More importantly is what the new offering might mean for the future of so-called fixed-wireless services, which put a 5G-enabled base station in the home to provide bandwidth and Internet connectivity to smart TVs, other smart devices, phones, tablets, and computers. 

Verizon said Thursday that it already can provide fixed-wireless access to 30 million households, which combined with Verizon’s 16 million FiOS customers makes it one of the three largest U.S. “broadband” providers.  

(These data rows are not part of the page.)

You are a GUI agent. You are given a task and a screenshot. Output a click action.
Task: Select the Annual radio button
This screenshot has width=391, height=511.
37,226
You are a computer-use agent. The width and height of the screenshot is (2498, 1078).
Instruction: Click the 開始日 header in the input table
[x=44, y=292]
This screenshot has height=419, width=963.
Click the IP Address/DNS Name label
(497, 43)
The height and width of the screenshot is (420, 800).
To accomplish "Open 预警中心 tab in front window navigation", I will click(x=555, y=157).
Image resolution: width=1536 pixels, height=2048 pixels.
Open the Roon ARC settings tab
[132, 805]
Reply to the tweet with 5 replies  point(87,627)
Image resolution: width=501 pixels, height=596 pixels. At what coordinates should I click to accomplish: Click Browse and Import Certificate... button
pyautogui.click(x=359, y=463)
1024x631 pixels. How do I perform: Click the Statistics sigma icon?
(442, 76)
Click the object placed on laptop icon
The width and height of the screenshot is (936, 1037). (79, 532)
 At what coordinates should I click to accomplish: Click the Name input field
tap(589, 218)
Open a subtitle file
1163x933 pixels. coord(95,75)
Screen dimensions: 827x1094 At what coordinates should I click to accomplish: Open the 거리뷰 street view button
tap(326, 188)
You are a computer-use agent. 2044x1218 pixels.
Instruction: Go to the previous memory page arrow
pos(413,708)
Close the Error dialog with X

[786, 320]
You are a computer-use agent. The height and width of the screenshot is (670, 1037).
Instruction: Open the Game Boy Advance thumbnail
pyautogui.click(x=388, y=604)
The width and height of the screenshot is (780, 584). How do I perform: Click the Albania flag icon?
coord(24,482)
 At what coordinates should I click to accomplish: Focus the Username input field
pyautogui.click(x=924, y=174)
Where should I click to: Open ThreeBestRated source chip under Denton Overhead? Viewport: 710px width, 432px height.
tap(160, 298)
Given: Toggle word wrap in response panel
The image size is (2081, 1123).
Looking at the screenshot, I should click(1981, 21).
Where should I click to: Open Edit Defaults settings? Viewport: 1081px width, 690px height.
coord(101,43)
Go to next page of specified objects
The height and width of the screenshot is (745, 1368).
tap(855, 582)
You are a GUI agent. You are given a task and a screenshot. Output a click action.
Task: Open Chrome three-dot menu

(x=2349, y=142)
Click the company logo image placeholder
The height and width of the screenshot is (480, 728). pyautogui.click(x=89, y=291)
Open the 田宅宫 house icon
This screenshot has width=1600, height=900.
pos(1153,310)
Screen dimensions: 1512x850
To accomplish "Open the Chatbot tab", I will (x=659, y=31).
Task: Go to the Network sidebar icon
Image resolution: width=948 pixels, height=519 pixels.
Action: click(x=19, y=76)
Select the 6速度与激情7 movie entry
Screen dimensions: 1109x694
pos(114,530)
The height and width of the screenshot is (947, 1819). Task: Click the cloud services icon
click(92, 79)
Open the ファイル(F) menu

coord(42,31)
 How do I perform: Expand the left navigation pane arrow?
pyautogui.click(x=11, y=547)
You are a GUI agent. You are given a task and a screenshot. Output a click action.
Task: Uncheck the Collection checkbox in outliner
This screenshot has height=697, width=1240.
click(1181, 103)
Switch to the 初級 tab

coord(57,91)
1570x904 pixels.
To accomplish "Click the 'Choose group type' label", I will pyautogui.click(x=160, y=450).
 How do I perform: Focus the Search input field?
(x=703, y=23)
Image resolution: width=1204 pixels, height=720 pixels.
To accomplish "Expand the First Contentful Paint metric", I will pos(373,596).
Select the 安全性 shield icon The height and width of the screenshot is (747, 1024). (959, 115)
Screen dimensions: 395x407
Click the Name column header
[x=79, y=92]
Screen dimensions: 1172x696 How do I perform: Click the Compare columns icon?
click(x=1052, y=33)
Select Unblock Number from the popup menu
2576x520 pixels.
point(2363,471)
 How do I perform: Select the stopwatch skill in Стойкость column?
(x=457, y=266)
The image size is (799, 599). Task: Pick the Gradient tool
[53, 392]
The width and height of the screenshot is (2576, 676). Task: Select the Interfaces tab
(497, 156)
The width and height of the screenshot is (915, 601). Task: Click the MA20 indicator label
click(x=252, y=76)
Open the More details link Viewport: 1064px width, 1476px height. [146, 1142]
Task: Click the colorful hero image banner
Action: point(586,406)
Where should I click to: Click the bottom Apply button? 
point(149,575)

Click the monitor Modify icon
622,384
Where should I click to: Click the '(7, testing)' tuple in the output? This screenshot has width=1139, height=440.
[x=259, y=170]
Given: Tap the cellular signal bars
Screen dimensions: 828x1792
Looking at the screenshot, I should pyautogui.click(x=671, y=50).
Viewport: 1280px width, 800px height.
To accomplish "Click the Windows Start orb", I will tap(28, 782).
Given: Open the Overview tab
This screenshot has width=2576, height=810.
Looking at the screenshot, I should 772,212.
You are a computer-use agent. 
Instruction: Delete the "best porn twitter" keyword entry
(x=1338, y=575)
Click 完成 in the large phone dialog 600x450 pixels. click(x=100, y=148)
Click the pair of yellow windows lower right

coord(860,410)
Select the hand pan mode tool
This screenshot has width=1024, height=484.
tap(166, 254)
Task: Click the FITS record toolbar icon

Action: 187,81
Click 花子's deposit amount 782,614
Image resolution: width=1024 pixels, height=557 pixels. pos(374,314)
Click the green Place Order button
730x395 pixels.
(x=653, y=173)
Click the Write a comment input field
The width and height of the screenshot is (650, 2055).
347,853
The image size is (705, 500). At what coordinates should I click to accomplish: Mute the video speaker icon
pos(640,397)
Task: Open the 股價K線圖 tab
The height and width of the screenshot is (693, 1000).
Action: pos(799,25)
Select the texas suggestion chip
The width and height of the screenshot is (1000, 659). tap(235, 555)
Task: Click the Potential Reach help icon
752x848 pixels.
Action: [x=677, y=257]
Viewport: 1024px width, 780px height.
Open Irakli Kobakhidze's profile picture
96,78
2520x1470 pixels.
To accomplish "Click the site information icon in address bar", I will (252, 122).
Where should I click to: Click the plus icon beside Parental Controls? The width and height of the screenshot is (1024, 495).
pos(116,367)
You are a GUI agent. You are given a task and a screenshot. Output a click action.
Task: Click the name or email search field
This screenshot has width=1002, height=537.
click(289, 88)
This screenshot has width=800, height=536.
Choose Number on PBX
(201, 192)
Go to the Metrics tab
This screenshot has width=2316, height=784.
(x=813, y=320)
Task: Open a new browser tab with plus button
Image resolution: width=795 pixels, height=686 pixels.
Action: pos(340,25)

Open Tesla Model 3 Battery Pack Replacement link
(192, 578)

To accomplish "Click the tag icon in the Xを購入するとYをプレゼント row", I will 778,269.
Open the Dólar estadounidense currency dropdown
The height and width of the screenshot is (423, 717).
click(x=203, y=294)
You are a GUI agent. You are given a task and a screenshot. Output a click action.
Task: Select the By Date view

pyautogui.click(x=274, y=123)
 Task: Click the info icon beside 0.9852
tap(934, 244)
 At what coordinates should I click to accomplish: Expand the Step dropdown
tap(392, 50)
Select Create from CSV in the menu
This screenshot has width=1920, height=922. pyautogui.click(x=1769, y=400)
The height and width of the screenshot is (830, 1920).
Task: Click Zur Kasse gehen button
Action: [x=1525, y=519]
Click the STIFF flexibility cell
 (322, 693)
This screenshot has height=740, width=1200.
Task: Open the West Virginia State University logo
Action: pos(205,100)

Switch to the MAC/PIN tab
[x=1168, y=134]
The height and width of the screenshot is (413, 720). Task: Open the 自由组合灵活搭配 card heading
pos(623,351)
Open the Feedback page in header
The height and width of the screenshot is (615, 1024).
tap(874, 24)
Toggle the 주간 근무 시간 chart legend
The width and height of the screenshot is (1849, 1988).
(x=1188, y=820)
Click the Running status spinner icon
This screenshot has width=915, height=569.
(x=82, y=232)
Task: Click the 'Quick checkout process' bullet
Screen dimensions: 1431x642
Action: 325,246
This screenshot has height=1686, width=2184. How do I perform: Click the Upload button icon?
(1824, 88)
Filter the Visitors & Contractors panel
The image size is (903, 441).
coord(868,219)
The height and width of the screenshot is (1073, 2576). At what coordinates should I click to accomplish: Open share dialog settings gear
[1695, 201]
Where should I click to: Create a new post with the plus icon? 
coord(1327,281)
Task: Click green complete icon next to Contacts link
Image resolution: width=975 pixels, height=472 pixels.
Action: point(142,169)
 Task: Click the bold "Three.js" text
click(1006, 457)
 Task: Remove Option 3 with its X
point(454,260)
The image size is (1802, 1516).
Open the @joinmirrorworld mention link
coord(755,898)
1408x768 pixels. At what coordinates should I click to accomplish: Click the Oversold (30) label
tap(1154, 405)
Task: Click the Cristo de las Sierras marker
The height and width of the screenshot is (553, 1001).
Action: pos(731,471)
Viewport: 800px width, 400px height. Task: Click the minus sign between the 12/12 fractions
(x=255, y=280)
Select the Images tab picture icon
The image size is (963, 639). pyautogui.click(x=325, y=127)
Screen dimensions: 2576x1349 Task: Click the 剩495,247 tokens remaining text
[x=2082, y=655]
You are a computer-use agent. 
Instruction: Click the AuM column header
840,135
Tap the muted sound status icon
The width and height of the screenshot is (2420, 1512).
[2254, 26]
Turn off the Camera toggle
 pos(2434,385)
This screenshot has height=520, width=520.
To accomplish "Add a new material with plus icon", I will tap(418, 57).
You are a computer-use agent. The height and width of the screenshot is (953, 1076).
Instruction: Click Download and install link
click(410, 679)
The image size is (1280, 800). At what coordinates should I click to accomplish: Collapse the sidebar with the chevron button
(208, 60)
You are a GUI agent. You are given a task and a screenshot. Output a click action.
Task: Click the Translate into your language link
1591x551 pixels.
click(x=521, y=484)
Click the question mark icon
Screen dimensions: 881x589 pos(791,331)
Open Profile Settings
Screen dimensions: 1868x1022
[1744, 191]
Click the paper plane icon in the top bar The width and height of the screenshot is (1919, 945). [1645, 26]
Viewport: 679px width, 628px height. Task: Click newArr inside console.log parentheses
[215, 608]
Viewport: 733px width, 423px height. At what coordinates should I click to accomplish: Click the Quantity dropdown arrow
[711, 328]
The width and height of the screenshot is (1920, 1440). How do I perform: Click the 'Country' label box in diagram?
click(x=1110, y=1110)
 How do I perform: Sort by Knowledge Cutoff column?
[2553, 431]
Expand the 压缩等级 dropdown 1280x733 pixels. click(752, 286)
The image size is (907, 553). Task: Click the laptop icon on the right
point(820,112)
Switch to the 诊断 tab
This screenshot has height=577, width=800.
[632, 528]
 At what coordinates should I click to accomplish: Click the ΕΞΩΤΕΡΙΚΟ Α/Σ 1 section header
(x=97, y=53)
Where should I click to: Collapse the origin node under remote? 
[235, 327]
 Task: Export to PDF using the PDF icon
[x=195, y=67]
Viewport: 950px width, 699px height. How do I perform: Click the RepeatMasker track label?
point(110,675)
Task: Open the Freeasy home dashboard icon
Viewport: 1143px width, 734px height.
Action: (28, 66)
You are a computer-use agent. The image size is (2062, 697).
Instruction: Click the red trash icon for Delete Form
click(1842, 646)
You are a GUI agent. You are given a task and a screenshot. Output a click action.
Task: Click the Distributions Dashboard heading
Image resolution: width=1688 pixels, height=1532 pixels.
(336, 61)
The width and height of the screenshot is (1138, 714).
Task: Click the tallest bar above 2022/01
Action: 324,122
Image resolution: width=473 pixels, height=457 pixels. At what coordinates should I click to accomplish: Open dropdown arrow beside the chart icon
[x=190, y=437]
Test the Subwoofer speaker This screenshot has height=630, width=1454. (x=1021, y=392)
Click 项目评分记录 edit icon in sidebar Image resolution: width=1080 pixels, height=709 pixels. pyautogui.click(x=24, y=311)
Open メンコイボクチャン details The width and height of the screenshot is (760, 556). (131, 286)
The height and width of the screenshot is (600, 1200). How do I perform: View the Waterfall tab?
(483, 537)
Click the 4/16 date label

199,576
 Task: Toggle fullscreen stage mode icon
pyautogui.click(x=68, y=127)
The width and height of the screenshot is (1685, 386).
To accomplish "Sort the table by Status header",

“It's self setup, no need for an appointment,” Boulben said of Verizon’s fixed-wireless offering. “The equipment is included. And if you happen to be a mobile subscriber on Verizon, it's only $25 per month. So that's a very attractive proposition. That's going to be the next generation of home broadband and home entertainment.”

He joked, “Long live the traditional cable bundle,” but emphasized that Verizon isn’t traditional at all, because it separates the part it handles, connectivity, from the content, which the services provide through PlusPlay. Such bifurcation will be the future of the bundle, he predicted.

In the future, it’s also easy to see PlusPlay or its participating services offer bundles, even beyond such corporate clumps as the Disney Plus/ESPN Plus/Hulu bundle, or Warner Bros. Discovery’s already-announced deal for the ad-supported tiers of HBO Max and Discovery Plus with the soon-to-launch CNN Plus.

“Maybe in the future, it will make sense to group (services) in packages,” Boulben said. “I'm not using the word ‘bundle,’ but in packages of services. If we do that, that will be a very different type of bundle, because it will not bundle content and connectivity.”